A state-subsidized energy company filed bankruptcy Monday, listing almost $500 million in debt.

Evergreen Solar Inc. is the Massachusetts-based clean-energy company that received subsidies from the Patrick-Murray Administration in order to fund a new factory in its home state, according to a report from The Boston Herald.

Here's a video of the Massachusetts governor at the time, Deval Patrick, making a speech in 2008 to congratulate the expansion of Evergreen Solar and to illustrate his vision of private business and government working together to build, what he called "a different kind of business climate to grow that sector."

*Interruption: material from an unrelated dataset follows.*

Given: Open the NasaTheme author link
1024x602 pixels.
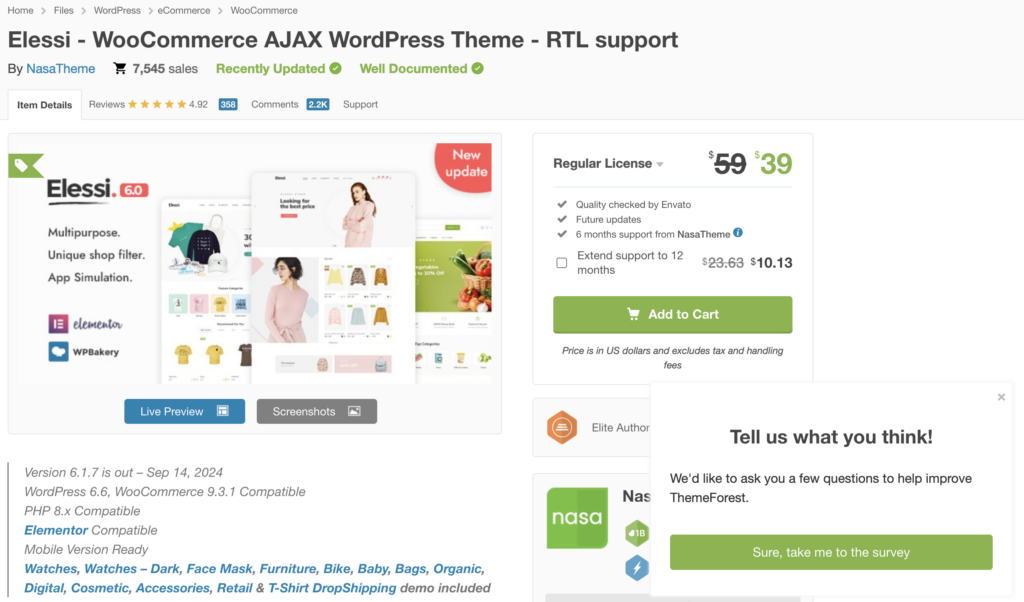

Republicans in Massachusetts called Patrick's later $58 million aid package a "waste" of money.

“The bankruptcy of Evergreen Solar is another sad event for the Massachusetts company and highlights the folly of the Patrick-Murray Administration which has put government subsidies into their pet projects instead of offering broad based relief to all Bay State employers,” said Jennifer Nassour, head of the state GOP.

The company specializes in creating solar panels. The decreasing demand for that technology coupled with lower-cost competition in China put the company on its heels. When it shipped some of its production out of the United States to a factory in Wuhan, China, company officials said they would have to start laying off American workers.

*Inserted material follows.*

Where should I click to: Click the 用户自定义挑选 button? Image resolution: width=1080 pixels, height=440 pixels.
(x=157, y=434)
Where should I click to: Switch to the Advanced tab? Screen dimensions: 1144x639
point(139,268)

The job cuts started at the Devens factory, where no fewer than 800 people lost their jobs in March - that's the factory Gov. Deval and then CEO Rick Feldt were introducing in the video above. And, coincidently, March is the same month Evergreen official, Michael El-Hillow, said the company had “earned” 85 percent of the taxpayer benefits it received because of the jobs it originally created. In April the company warned investors of how quickly it was going through money, especially since the selling off of the Devens factory brought feeble returns. Evergreen said it's now planning to cut at least 65 more jobs, mostly from a shutdown of its facility in Midland, Mich. If that happens, the company will have less than 70 employees - at least in the United States - according to a head count listed in the bankruptcy filing. Evergreen Solar's joint venture with the factory in Wuhan, China will continue to operate, depending on the wishes of Chinese investors.

And shareholders shouldn't expect to see many of their investments coming back to them. The company suffered almost 60 percent losses on Monday, finishing the Nasdaq at 18 cents a share. Evergreen officials told The Boston Herald that investors will probably receive “no distributions” from the asset sales after creditors are repaid.

The troubled company announced that it has filed for Chapter 11 reorganization in U.S. Bankruptcy Court in Delaware. Evergreen also announced that it would try to sell its assets under the reorganization, including a technology that one energy blog refers to as the core of the company's existence.

The state of Massachusetts is still trying to recover about $4 million from the Marlboro-based company.